GHOST WRITING

HOW YOUR PARENTS BESTOWED THEIR INHERITANCE

In keeping with the classical approach, the next obvious question now was ‘how’ exactly are the traits or physical features that define an organism, inherited or passed on. It was a well‐known fact that life propagated (or continued) itself, with parents creating offspring that bore an uncanny resemblance to themselves. So too it was obvious that there were ‘some types of information’ being passed on from parents to offspring and done so in some type of mechanism. You can imagine how you’re not an exact replica of either your father or mother and might have heard comments like, “you have your father’s chin” or “you have your mother’s smile.”

Gregor Mendel, the father of genetics, did some basic experiments on pea plants to determine how traits are passed on from one generation to the next – and led to Mendel’s Laws of Inheritance. It was a stunning explanation – a mathematical one at that – to why traits from two parents are passed on without any sort of ‘blending,’ the reigning concept till then where an offspring was an ‘average’ of its parents. Mendel’s observations with pea plants saw that certain traits were dominant and passed on with greater frequency, which others were recessive and were expressed with greater rarity.

Experiment:

Imagine two parents, each carrying two versions (called alleles) of the same gene – one dominant and one recessive. The laws of inheritance state that each child of the parents will receive one version from each parent. At this point, it is an exercise in probability. So let’s imagine the parents have four children – Child 1 has 1 dominant allele from Father & 1 dominant allele from Mother; Child 2 has 1 dominant allele from Father & 1 recessive allele from Mother; Child 3 has 1 recessive allele from Father & 1 dominant allele from Mother; and Child 4 has 1 recessive allele from Father & 1 recessive allele from Mother.

Children 1, 2, and 3 will invariably only display the dominant trait, even though two of them carry the recessive trait as well.
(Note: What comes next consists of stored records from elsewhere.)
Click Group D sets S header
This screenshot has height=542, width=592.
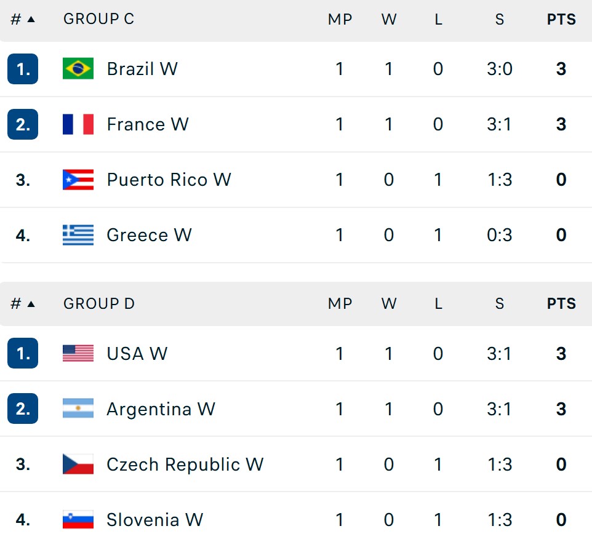coord(500,304)
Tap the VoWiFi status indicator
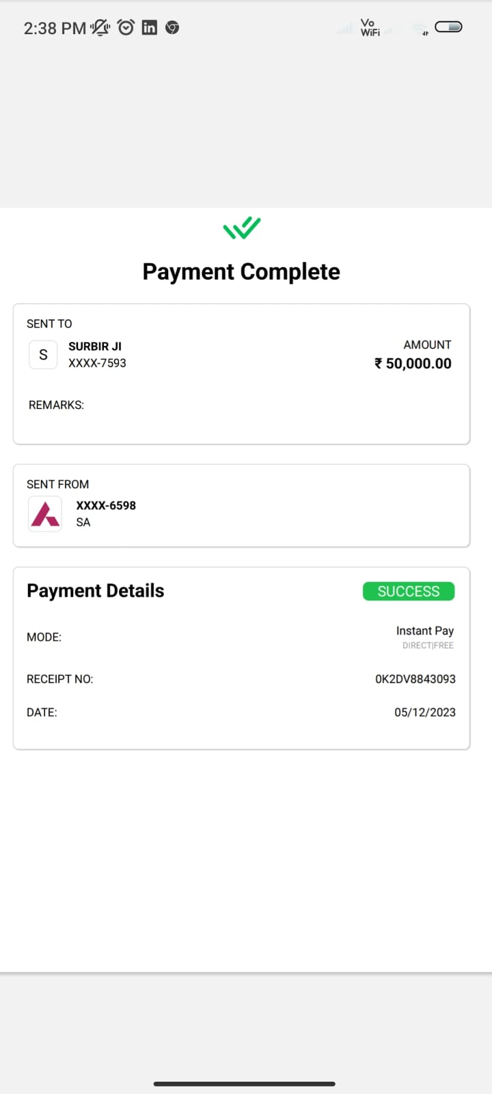 coord(370,27)
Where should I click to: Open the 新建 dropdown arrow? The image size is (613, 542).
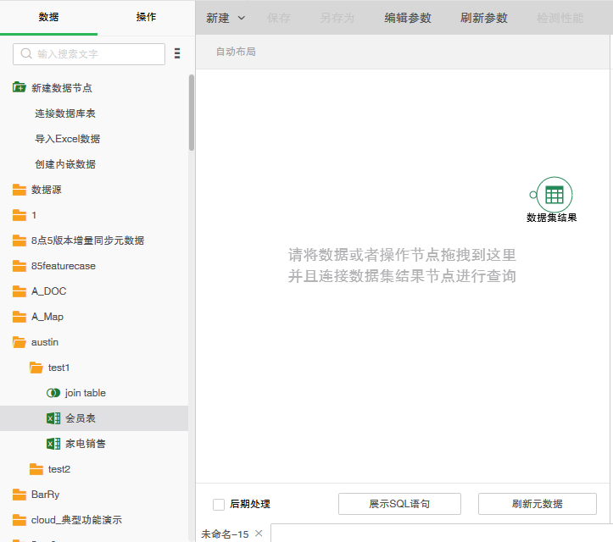[x=242, y=18]
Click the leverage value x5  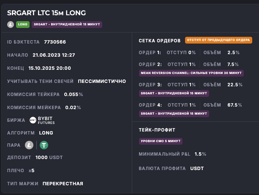(x=32, y=170)
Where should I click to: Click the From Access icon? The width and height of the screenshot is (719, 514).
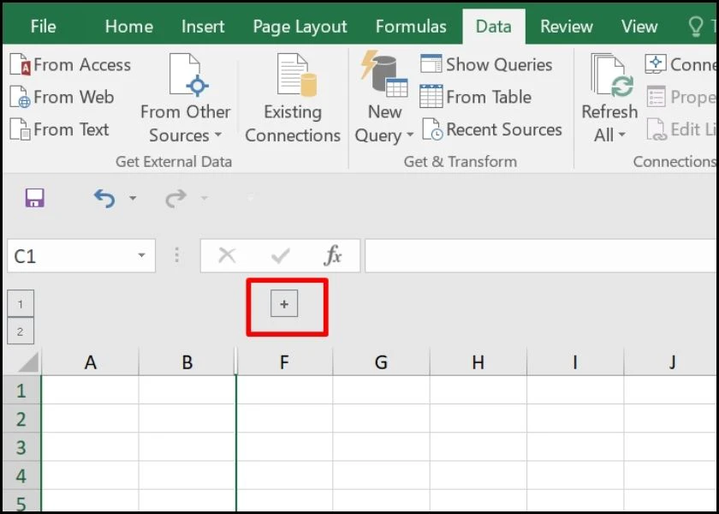click(20, 65)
Child 4, however, will only display the recessive trait since he/she did not inherit the dominant one at all.

Mendel’s Laws of Inheritance: Alternative versions of genes account for variations in inherited characteristics; for each characteristic, an organism inherits two alleles – one from each parents; the two alleles for each characteristic segregate during reproduction; and the inheritance pattern of

This was a triumph for classical biology since here was another ‘beautifully’ simple explanation for how offspring were entirely a product of their parents. One trait from father, one trait from mother – for any number of traits like eye color, size, intelligence, strength, and so on, was the way life continued the unbroken chain of reproduction that started millions of years ago. The connection was made and now biologists could examine the exact biological mechanism with which the parents passed on their traits.
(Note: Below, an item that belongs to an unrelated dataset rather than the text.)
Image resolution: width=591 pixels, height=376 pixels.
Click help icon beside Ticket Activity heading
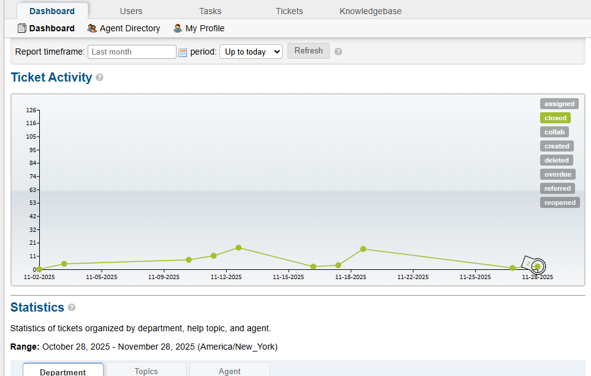[99, 78]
Mendel’s discovery was not immediately accepted until another scientist, Thomas Hunt Morgan, who was responsible for studying the physiological properties of genetic inheritance, proved the laws of Mendelian inheritance in fruit flies and demonstrated that genes are carried on chromosomes inside each cell. Then, James Watson and Francis Crick, drawing upon the work of Rosalind Franklin, formulated the first accurate model of DNA – deoxyribonucleic acid – the chemical that contains the genetic instructions for an organism’s development and functioning.